L'accident de piano, la recensione: la commedia thriller sull'orrore dell'intrattenimento
Una satira sul capitalismo social e l’intrattenimento come dovere: Quentin Dupieux firma con L’accident de piano uno dei suoi film più lucidi e feroci
ATTENZIONE: CONTIENE SPOILER
Il compositore elettronico e regista si è fatto strada negli anni, arrivando persino ad aprire il Festival di Cannes nel 2024, grazie a una formula capace di tenere insieme risate paradossali e disagio, facendo emergere da entrambi uno sguardo non banale sul mondo. Da qualche settimana, il suo nuovo film L’accident de piano è arrivato su Mubi ed è uno dei suoi lavori migliori.
Ridere fino al disagio
La protagonista è Adèle Exarchopoulos, alla terza collaborazione con il regista (tra cui la memorabile interpretazione in Mandibules), nei panni di una ricchissima influencer, un po’ erede di Jackass e un po’ Mr. Beast, che non soffre il dolore a causa di una malattia congenita. L’incidente con il piano del titolo, di cui scopriremo la natura poco per volta, la costringe a rifugiarsi per un periodo di stop; ma una giornalista, che ha scoperto la verità, minaccia di rivelare tutto se non le rilascerà un’intervista.

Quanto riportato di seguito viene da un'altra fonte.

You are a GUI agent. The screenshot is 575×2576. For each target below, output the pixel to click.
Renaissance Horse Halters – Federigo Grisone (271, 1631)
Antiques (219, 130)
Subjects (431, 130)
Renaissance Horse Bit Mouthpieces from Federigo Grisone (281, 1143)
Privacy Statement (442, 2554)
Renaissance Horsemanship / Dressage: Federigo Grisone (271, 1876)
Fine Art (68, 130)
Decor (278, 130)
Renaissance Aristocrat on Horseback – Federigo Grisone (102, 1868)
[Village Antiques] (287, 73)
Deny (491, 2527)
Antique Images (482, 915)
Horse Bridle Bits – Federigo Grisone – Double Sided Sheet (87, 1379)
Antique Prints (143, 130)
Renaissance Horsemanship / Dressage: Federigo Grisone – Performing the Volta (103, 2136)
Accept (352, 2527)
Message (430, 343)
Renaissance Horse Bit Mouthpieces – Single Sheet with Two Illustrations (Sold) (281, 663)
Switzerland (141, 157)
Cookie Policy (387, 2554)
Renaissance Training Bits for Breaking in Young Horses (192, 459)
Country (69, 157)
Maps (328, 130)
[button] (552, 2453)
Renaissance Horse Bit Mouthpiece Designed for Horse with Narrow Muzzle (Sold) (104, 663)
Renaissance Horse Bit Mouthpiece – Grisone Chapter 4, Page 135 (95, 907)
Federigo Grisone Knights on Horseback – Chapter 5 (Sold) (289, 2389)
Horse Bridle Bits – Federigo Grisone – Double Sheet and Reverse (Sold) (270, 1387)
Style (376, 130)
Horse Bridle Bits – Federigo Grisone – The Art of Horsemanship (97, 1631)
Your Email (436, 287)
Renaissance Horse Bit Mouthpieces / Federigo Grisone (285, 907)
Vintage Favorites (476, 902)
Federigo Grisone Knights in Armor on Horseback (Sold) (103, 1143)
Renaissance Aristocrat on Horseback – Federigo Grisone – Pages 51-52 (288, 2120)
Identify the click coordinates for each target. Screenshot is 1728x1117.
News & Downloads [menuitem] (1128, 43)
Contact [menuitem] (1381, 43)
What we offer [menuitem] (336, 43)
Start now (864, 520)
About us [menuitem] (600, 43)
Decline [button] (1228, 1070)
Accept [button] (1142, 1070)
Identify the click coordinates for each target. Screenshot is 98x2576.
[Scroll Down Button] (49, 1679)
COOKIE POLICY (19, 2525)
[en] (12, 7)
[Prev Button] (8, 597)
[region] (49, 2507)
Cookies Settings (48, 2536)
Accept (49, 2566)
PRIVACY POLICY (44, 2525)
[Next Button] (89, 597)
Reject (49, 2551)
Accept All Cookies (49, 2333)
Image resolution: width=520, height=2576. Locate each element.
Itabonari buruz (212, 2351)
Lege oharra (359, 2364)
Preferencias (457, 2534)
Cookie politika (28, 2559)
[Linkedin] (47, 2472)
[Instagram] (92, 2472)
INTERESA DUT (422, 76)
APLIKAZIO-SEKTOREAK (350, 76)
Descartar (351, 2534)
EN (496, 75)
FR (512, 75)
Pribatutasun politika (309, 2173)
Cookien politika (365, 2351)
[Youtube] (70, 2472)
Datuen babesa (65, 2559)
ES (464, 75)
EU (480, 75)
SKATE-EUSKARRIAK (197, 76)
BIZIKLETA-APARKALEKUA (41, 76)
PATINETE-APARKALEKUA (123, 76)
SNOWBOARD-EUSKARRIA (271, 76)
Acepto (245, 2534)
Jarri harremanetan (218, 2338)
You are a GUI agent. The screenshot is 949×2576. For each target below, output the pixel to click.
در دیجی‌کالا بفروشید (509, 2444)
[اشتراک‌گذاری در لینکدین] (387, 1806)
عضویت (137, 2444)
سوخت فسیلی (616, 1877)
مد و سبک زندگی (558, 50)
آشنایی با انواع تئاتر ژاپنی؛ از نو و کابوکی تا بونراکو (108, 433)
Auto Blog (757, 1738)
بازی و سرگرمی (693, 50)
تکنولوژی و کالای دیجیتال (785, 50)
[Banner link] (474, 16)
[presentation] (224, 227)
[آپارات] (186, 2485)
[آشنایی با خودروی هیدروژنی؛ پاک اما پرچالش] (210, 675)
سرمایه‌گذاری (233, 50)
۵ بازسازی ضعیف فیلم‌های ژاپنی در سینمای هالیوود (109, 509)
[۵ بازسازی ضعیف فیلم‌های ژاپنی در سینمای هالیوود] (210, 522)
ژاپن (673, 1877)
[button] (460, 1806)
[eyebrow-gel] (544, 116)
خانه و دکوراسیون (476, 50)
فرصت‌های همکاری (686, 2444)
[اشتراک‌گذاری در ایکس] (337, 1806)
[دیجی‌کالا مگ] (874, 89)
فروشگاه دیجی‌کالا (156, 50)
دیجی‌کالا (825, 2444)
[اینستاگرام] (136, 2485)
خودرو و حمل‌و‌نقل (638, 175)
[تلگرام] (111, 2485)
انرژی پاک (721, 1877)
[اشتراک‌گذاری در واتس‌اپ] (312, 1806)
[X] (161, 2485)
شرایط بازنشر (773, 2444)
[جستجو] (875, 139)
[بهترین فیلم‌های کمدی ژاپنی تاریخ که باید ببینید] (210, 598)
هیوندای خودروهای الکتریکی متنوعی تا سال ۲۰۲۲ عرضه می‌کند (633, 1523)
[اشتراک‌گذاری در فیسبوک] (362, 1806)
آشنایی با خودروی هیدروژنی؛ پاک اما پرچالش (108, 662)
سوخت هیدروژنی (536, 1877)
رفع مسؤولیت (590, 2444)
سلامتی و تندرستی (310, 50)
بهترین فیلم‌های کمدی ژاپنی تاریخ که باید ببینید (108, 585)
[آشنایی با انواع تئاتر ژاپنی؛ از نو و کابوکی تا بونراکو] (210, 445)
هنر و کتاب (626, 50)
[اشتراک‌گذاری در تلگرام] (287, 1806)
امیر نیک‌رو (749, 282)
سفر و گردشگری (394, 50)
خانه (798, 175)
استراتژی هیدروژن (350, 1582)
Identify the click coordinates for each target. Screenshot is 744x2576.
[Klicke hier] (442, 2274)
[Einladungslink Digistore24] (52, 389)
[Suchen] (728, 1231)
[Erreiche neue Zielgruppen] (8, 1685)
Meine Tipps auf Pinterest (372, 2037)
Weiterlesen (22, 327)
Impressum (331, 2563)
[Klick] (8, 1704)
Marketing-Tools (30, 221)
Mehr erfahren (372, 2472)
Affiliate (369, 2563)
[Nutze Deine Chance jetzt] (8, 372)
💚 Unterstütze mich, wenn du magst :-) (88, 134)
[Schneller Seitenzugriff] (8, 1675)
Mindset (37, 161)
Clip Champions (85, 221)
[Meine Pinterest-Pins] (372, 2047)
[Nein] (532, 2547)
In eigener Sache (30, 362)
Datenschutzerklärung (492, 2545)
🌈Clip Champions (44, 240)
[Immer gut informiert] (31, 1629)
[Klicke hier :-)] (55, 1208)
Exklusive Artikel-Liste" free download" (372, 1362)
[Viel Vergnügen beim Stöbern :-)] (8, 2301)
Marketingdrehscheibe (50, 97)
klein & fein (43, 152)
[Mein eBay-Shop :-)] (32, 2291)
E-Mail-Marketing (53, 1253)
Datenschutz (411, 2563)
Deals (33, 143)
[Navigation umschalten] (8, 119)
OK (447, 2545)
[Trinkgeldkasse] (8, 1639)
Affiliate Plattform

Adèle e il metodo Von Trier
L’accident du piano è un film più compatto, compiuto ed equilibrato rispetto alla media, ma non si tratta tanto di un merito (essendo gli altri esperimenti della follia, per chi scrive, adorabili) quanto di una scelta: quella di sorvolare in modo ancora più consapevole l’ostico crinale che separa l’ironia dal malessere, mettendo in scena alcuni personaggi variamente sgradevoli che rappresentano l’epitome di ciò che stiamo diventando, compresa la giornalista incarnata da Sandrine Kimberlain. E Dupieux, dietro la lucida tendenza a ridere di tutto, se non di tutti, non cela il disprezzo per questa mutazione socio-antropologica dalla quale non scappa nessuno.
E lo fa con un look da cinema da festival che si auto-distrugge: il formato 3:2 dell’immagine, la fotografia piatta e allucinata dello stesso Dupieux, abile montatore oltre che, ça va sans dire, compositore con il nickname di Mr. Oizo. Soprattutto, lo fa attraverso il personaggio di Magalie e l’interpretazione di Exarchopoulos, che Dupieux tratta, mutatis mutandis, come Von Trier tratta le protagoniste dei suoi film, sottoponendola a tour de force fisici, a punizioni estetiche e a finali scomodi (questo, forse non a caso, finisce come Dancer in the Dark), seguendone i passi e le scelte sempre meno comprensibili e costruendole il personaggio di una donna orrenda che prende coscienza della propria mostruosità in modo “candido”, tanto da condurci a provare una sorta di empatia.